## [DATA]
* * * * * * *

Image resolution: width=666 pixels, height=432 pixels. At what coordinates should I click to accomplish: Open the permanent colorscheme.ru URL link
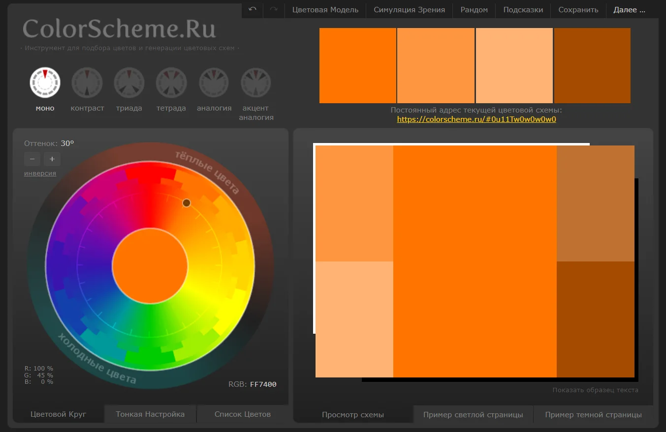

* * * * * * *

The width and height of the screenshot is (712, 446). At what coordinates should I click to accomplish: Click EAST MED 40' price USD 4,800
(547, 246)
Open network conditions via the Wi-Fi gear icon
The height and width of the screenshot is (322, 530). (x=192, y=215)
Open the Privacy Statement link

* * * * * * *

Locate the word "link" in the records and collect each line it appears in.

## [PROBLEM SOLUTION]
Image resolution: width=666 pixels, height=432 pixels. At what coordinates should I click to accomplish: Open the permanent colorscheme.ru URL link
Open the Privacy Statement link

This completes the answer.